▶ Exercise prompt:
When the line containing "学校支援員 (566, 1883)" is found in the data below, copy it and each line after it through the line containing "SNSガイドライン (876, 2365)", exactly and with no others.

▶ Extracted information:
____________________

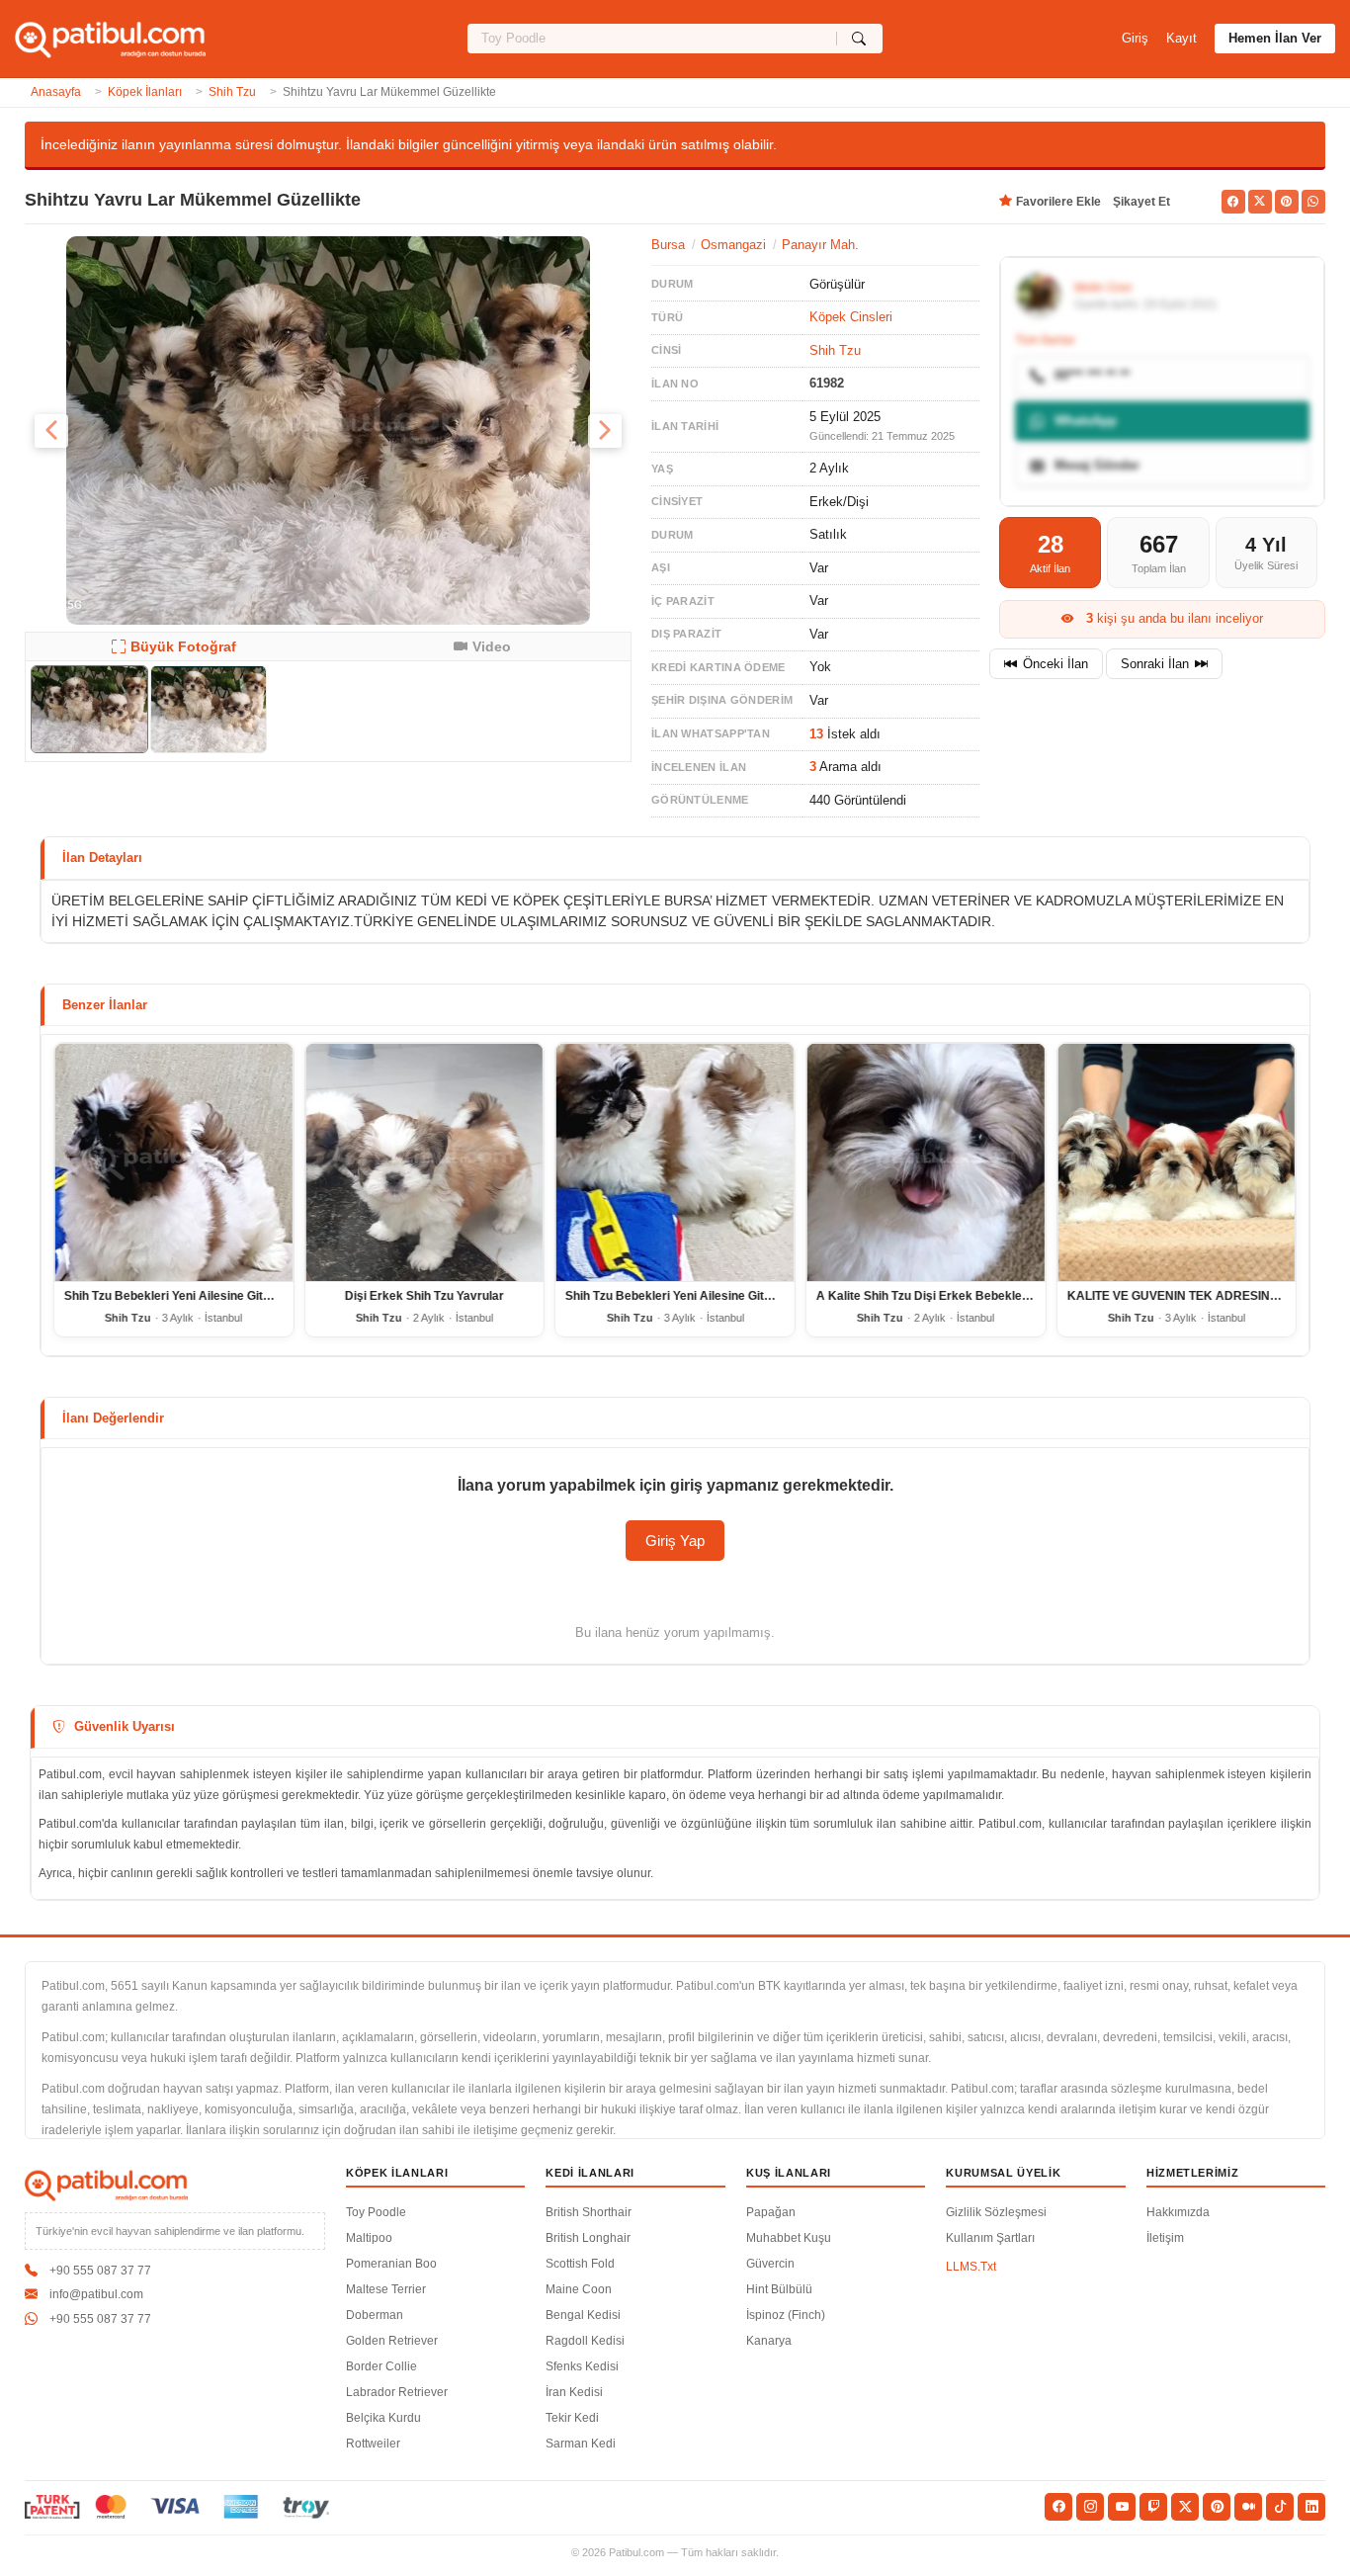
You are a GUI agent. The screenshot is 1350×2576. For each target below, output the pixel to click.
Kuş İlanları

____________________

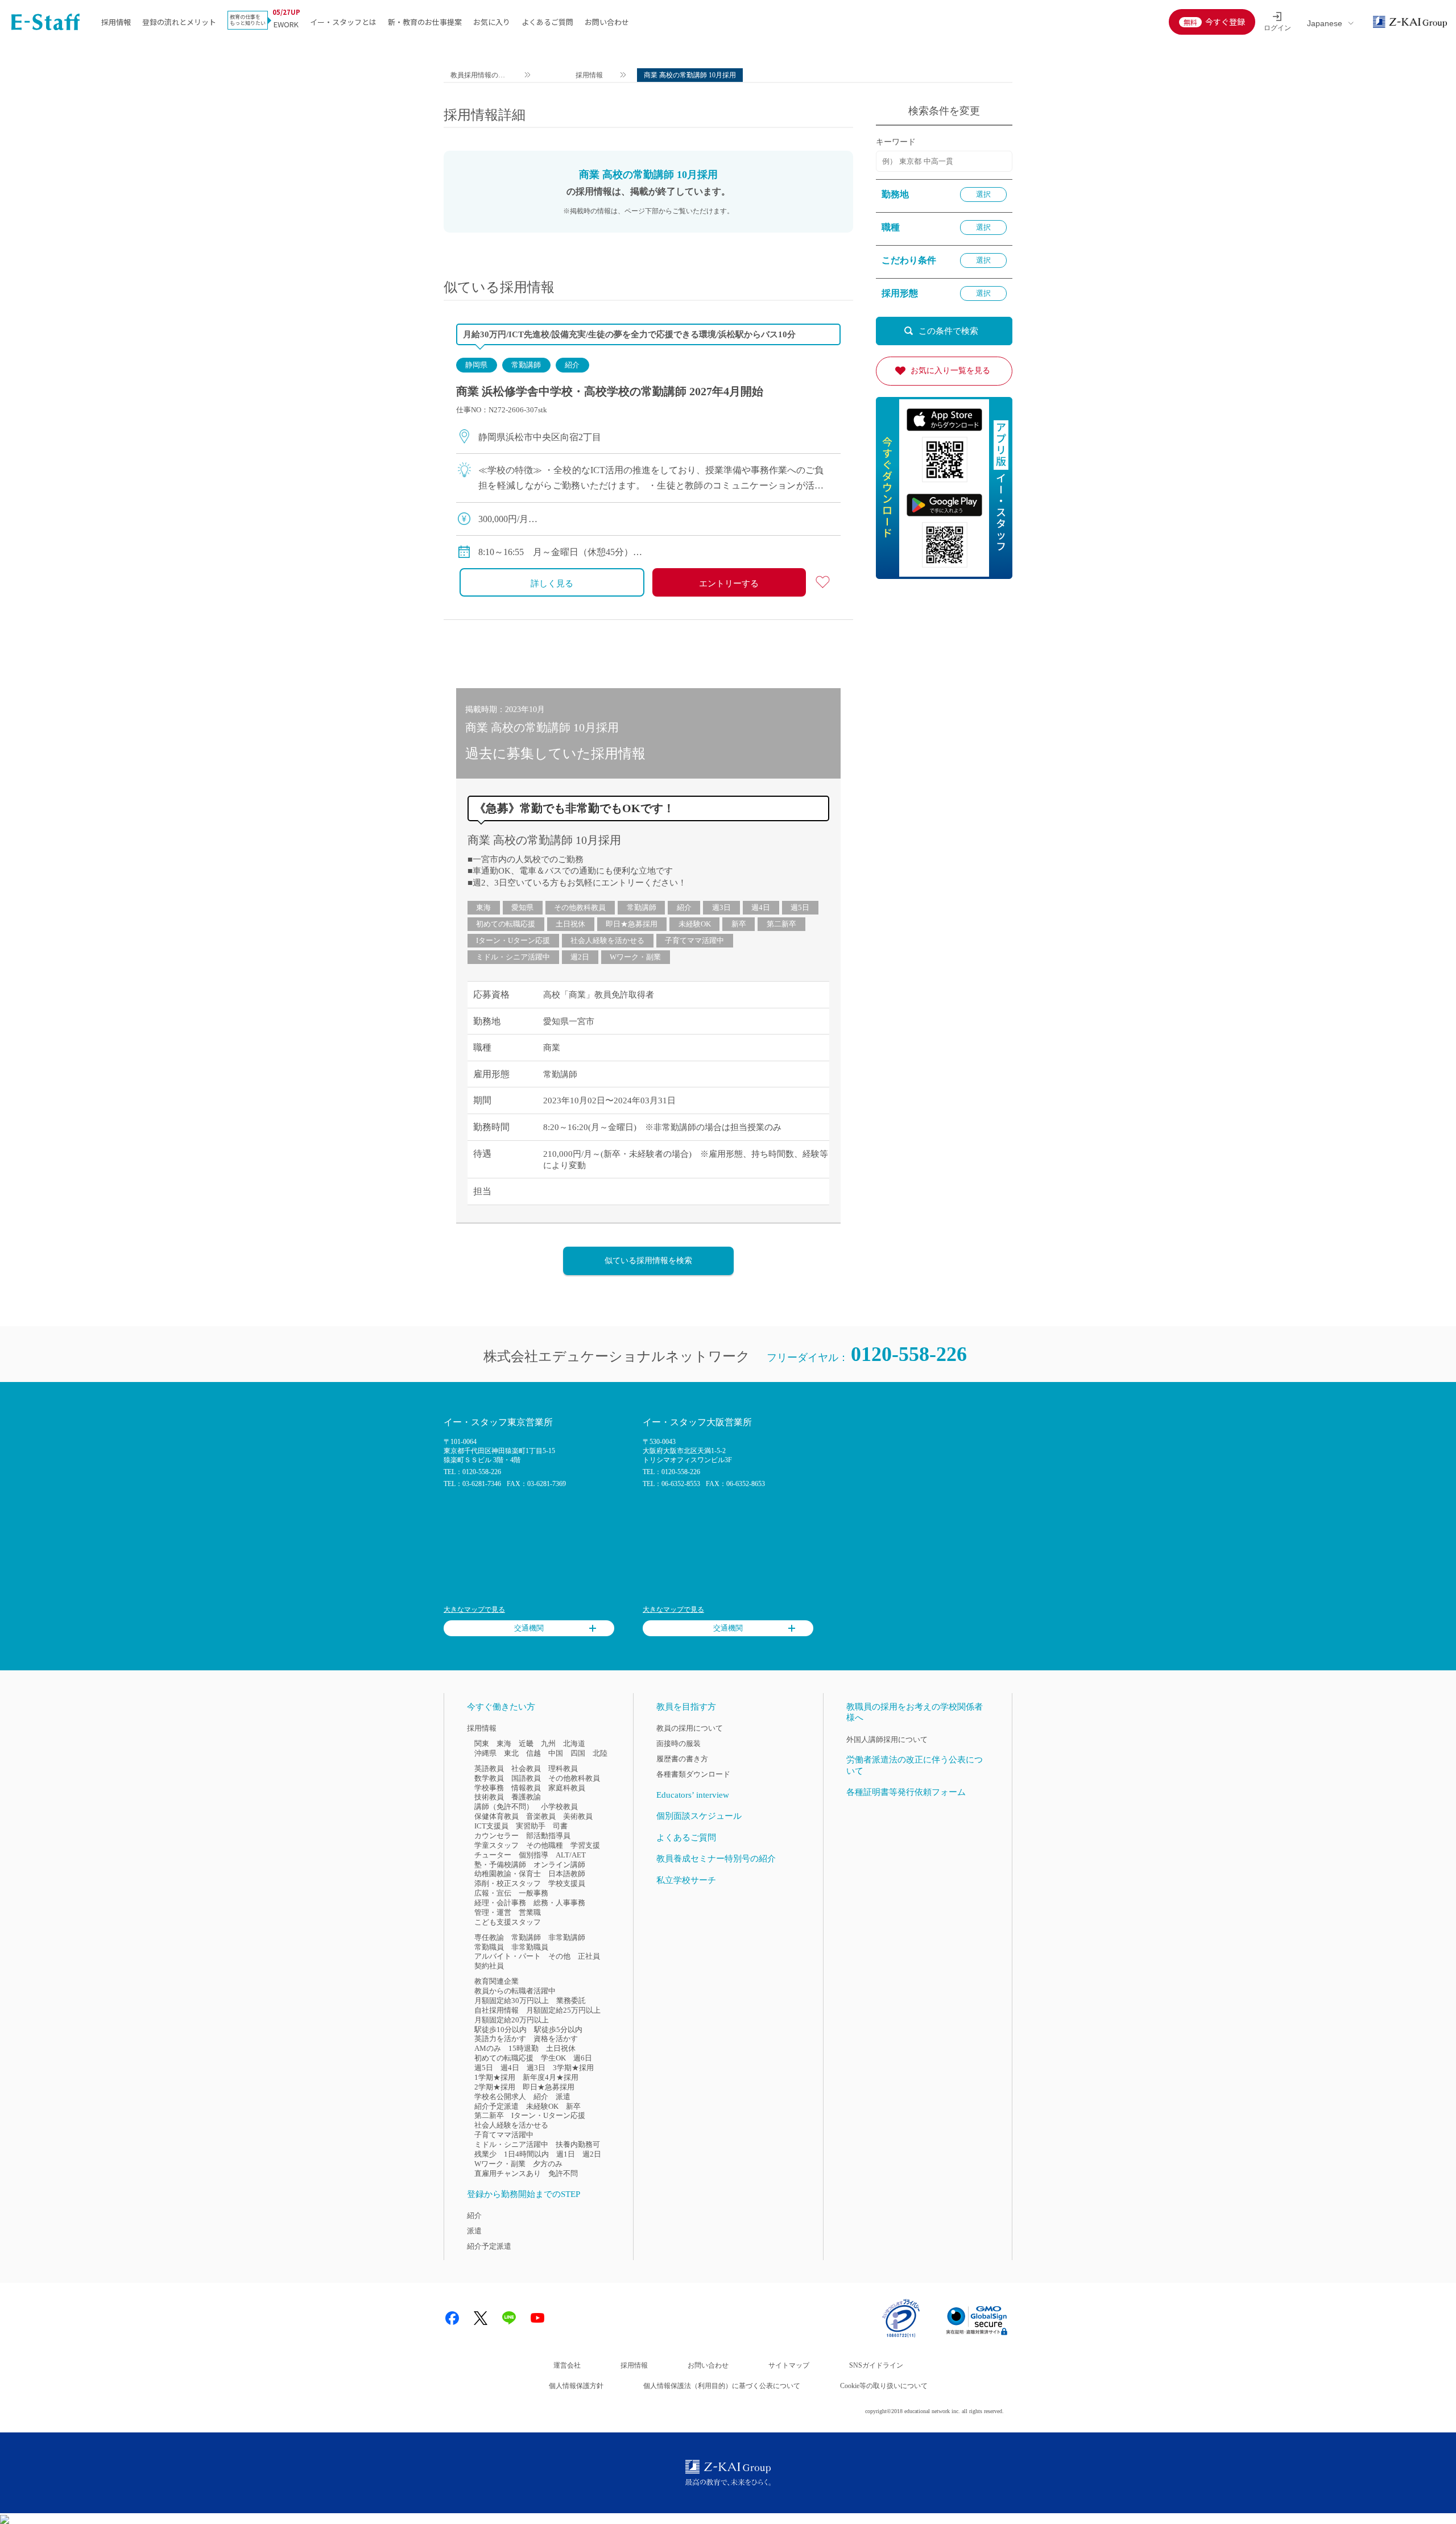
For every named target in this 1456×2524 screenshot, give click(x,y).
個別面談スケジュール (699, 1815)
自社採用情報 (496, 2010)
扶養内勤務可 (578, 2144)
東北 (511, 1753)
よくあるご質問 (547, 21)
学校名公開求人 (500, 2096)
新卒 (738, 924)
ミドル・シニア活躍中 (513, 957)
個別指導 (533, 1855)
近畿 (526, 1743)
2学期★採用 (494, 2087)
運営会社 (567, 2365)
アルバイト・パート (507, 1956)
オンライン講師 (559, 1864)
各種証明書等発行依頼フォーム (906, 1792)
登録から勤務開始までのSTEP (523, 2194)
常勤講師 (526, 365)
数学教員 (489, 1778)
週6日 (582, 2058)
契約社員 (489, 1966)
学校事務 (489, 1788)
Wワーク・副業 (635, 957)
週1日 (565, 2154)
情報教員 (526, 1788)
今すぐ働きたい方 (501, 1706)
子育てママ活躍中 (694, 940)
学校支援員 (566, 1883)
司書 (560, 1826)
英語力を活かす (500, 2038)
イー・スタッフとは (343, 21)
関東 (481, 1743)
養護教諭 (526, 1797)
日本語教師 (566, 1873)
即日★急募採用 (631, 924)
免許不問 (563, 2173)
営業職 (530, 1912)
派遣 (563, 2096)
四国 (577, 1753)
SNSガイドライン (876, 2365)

____________________

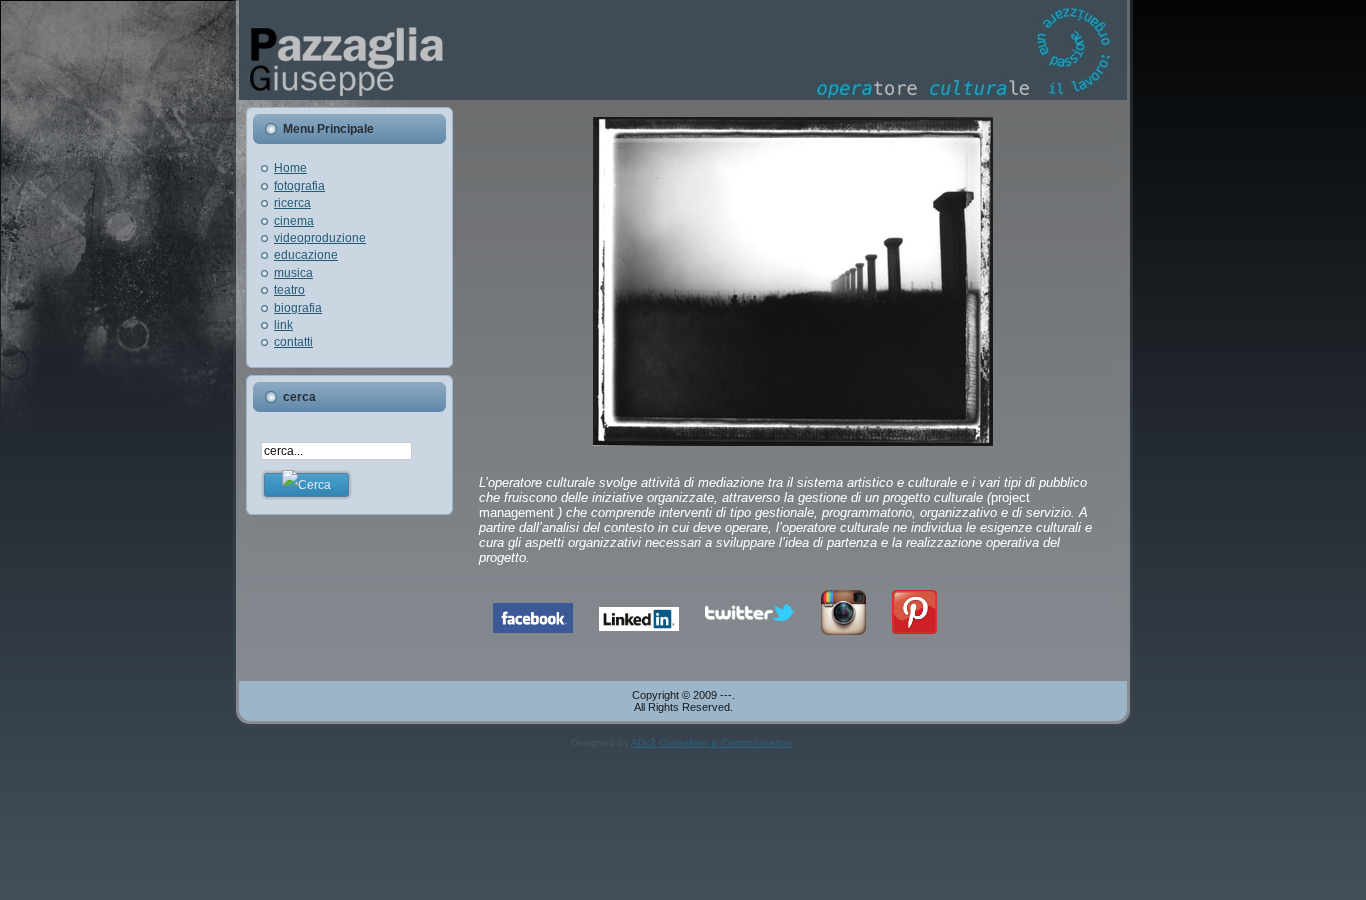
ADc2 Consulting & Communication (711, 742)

____________________

▶ Solved exercise:
学校支援員 (566, 1883)
司書 (560, 1826)
英語力を活かす (500, 2038)
イー・スタッフとは (343, 21)
関東 (481, 1743)
養護教諭 (526, 1797)
日本語教師 (566, 1873)
即日★急募採用 (631, 924)
免許不問 (563, 2173)
営業職 (530, 1912)
派遣 (563, 2096)
四国 (577, 1753)
SNSガイドライン (876, 2365)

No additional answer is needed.